Hypsibarbus wetmorei, the golden belly barb, lemon fin barb, lemon barb or Kerai (often spelled as Krai) is a species of cyprinid fish. It is native to the Mae Klong, Mekong, Chao Phraya, Tapi and Pahang rivers in Mainland Southeast Asia. Although locally common and considered to be a species of Least Concern, it is threatened (at least in parts of its range) by overfishing, dams and pollution. It typically reaches 25 cm in length, but has been recorded up to about 70 cm.

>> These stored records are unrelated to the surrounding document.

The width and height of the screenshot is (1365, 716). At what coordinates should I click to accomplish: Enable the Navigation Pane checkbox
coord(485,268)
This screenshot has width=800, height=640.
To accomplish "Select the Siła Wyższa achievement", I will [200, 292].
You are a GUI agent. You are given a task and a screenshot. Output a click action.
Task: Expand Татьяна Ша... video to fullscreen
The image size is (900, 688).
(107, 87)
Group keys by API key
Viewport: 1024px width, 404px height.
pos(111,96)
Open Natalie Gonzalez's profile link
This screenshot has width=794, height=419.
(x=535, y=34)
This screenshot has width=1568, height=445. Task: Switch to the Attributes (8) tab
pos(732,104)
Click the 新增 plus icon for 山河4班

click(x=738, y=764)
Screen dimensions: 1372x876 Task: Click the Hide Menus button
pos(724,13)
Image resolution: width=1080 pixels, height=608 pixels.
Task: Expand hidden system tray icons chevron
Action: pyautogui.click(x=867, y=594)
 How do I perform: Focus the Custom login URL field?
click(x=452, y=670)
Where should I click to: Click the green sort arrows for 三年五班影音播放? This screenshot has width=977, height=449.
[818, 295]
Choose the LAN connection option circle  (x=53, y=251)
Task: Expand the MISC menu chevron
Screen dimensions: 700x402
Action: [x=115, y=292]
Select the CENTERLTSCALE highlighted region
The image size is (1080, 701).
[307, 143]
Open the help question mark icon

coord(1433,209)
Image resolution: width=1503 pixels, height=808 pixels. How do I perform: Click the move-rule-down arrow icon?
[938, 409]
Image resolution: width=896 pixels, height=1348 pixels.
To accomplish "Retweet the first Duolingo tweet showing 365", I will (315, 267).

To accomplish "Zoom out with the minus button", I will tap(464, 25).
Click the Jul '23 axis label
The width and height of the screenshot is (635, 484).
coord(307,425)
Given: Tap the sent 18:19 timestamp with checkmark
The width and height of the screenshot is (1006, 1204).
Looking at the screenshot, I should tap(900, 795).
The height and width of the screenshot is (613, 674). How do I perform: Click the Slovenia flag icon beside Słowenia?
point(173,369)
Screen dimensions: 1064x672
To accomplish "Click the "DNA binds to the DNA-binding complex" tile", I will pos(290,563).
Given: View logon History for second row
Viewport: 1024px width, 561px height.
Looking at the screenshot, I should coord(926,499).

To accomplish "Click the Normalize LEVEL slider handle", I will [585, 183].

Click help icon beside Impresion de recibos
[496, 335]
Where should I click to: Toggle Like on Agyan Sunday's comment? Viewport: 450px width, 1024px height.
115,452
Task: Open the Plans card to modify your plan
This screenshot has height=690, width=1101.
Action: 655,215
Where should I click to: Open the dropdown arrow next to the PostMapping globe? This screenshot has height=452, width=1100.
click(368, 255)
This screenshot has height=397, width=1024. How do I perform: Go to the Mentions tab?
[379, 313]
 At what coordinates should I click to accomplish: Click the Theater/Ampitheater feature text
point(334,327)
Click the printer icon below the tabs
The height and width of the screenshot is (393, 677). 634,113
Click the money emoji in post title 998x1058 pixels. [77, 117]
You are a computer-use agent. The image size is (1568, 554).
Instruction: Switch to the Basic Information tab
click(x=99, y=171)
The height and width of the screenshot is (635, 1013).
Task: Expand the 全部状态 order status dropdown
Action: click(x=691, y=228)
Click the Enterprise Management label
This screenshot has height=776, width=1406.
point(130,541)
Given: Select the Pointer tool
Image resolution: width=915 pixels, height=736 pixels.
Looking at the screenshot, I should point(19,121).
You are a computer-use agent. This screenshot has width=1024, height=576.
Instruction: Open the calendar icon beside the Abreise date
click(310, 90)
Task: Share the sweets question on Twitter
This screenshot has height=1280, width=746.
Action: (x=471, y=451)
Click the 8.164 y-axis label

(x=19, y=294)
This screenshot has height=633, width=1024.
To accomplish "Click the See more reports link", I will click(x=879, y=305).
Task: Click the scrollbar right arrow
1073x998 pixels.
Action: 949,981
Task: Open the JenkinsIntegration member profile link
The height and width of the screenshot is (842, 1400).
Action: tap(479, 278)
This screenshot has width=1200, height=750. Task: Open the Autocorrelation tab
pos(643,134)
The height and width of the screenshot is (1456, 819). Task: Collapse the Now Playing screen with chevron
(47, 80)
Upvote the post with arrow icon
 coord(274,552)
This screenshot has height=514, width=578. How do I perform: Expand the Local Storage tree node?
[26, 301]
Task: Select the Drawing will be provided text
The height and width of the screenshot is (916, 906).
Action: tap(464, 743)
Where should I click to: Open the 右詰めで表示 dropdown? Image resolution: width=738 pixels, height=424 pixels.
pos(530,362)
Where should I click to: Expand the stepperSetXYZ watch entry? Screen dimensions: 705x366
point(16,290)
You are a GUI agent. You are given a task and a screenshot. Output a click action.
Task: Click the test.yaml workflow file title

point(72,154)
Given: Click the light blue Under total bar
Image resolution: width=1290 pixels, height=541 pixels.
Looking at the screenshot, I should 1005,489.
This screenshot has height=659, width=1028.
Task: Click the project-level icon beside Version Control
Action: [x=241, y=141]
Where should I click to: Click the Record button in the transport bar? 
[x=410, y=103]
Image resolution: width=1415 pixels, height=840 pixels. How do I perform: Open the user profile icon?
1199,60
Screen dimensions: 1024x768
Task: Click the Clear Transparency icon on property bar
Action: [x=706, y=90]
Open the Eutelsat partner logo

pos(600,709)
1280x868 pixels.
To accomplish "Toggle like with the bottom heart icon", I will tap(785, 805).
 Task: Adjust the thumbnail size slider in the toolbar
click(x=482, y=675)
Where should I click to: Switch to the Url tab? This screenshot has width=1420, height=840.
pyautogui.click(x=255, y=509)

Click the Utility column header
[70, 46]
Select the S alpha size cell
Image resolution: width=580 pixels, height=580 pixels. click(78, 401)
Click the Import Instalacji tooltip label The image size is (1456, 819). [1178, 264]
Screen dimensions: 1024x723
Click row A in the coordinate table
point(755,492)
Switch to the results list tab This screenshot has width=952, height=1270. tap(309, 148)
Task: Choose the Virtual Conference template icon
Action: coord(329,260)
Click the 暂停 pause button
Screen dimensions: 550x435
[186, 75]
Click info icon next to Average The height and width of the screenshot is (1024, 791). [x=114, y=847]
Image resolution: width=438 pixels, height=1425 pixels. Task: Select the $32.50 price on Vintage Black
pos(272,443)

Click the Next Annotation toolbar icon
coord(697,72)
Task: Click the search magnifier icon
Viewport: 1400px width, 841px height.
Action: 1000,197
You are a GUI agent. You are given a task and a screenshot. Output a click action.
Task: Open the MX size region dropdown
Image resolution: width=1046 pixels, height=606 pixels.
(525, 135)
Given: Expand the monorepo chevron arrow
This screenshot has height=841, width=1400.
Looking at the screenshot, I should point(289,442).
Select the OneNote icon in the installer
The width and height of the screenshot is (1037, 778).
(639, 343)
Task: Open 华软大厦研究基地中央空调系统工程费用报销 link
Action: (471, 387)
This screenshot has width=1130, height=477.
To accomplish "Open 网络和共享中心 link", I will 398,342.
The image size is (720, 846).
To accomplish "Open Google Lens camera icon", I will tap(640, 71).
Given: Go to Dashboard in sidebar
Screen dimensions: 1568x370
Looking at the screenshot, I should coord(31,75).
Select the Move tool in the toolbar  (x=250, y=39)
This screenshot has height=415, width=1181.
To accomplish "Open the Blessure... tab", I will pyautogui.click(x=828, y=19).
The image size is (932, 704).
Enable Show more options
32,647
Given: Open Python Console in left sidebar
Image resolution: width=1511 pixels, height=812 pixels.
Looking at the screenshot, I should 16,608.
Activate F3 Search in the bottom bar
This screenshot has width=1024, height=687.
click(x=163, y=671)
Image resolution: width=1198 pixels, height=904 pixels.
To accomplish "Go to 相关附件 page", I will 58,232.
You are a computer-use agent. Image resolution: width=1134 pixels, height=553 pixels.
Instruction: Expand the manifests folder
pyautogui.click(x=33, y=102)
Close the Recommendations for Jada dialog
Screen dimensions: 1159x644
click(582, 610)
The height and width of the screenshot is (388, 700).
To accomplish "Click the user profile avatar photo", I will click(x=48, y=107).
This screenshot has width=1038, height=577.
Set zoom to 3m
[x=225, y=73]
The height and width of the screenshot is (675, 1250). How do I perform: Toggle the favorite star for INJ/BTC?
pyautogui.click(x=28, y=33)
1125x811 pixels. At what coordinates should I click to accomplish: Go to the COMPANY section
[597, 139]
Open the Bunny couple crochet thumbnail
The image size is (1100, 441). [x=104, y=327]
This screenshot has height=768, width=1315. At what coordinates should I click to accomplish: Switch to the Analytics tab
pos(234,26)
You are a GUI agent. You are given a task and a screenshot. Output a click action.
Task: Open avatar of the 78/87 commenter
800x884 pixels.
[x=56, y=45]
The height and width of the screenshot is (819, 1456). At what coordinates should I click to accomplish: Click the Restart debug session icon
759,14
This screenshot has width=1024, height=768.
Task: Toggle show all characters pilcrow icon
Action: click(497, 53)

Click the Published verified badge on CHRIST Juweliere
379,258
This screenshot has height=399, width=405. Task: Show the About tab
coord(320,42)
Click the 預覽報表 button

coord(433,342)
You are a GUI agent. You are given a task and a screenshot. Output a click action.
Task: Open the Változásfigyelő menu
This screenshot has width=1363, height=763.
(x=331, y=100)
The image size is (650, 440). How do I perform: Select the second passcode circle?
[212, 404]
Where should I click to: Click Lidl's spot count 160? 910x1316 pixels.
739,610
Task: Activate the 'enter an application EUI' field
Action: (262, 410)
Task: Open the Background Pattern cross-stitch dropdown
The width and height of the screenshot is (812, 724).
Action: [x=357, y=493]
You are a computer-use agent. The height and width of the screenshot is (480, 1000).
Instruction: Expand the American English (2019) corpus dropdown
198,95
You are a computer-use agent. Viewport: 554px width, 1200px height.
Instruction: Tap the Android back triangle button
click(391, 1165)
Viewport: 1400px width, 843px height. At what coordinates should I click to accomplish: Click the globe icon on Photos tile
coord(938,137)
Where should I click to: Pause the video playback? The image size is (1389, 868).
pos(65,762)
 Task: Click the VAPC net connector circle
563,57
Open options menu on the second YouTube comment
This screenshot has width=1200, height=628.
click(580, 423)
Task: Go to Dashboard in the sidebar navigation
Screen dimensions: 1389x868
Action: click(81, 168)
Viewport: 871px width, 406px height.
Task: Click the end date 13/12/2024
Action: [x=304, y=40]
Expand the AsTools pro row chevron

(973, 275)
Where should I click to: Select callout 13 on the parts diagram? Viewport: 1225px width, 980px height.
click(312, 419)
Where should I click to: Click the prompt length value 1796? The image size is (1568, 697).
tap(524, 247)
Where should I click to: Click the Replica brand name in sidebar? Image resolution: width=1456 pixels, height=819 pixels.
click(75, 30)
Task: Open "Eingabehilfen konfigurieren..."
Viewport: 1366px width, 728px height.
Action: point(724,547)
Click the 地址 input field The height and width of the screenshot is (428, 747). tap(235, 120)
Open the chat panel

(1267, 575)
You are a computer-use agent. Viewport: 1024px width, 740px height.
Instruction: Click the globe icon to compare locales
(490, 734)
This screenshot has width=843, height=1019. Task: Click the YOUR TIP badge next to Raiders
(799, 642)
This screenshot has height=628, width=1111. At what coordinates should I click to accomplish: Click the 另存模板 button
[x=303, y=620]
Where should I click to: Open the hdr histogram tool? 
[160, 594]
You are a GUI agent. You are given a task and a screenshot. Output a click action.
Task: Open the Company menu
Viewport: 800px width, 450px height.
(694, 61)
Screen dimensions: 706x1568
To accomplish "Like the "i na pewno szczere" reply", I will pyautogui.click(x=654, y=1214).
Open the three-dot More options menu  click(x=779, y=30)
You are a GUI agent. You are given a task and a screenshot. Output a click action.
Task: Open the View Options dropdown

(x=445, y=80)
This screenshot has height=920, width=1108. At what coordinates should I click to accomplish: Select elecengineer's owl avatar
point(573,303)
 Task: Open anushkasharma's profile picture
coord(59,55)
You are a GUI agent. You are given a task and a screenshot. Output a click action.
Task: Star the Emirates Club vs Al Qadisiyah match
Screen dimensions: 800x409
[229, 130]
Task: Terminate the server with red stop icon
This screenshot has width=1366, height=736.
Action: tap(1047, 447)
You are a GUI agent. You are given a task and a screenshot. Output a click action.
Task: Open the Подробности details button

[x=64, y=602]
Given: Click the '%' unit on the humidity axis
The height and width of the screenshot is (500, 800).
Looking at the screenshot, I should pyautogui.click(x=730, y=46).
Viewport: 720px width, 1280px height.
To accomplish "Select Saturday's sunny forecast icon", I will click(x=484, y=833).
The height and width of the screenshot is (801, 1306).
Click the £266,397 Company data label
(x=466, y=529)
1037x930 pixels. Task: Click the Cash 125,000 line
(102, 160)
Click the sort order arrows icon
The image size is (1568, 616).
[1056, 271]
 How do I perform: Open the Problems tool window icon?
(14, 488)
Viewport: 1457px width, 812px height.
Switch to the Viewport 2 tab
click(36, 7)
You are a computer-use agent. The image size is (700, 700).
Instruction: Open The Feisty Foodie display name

It is popular both as a food fish and as an ornamental species, particularly in shorter-than-normal forms known as "balloon" or "Pla San" (ปลาสั้น, lit. 'shorted fish' or 'dwarf fish'). In the ornamental fish trade, it is often kept as a tank mate with larger fish such as arowanas. In Thailand, it is vernacularly known as Pla Tapak (ปลาตะพาก), Pla Tapak Lueng (ปลาตะพากเหลือง), Pla Tapak Thong (ปลาตะพากทอง), or Pla Krapak (ปลากระพาก), as mentioned in King Rama V's poem Journey to Sai Yok.

Artificial insemination has been carried out by the Kamphaeng Phet Inland Fisheries Research and Development Center since 2010, with fry released into natural water bodies for conservation purposes.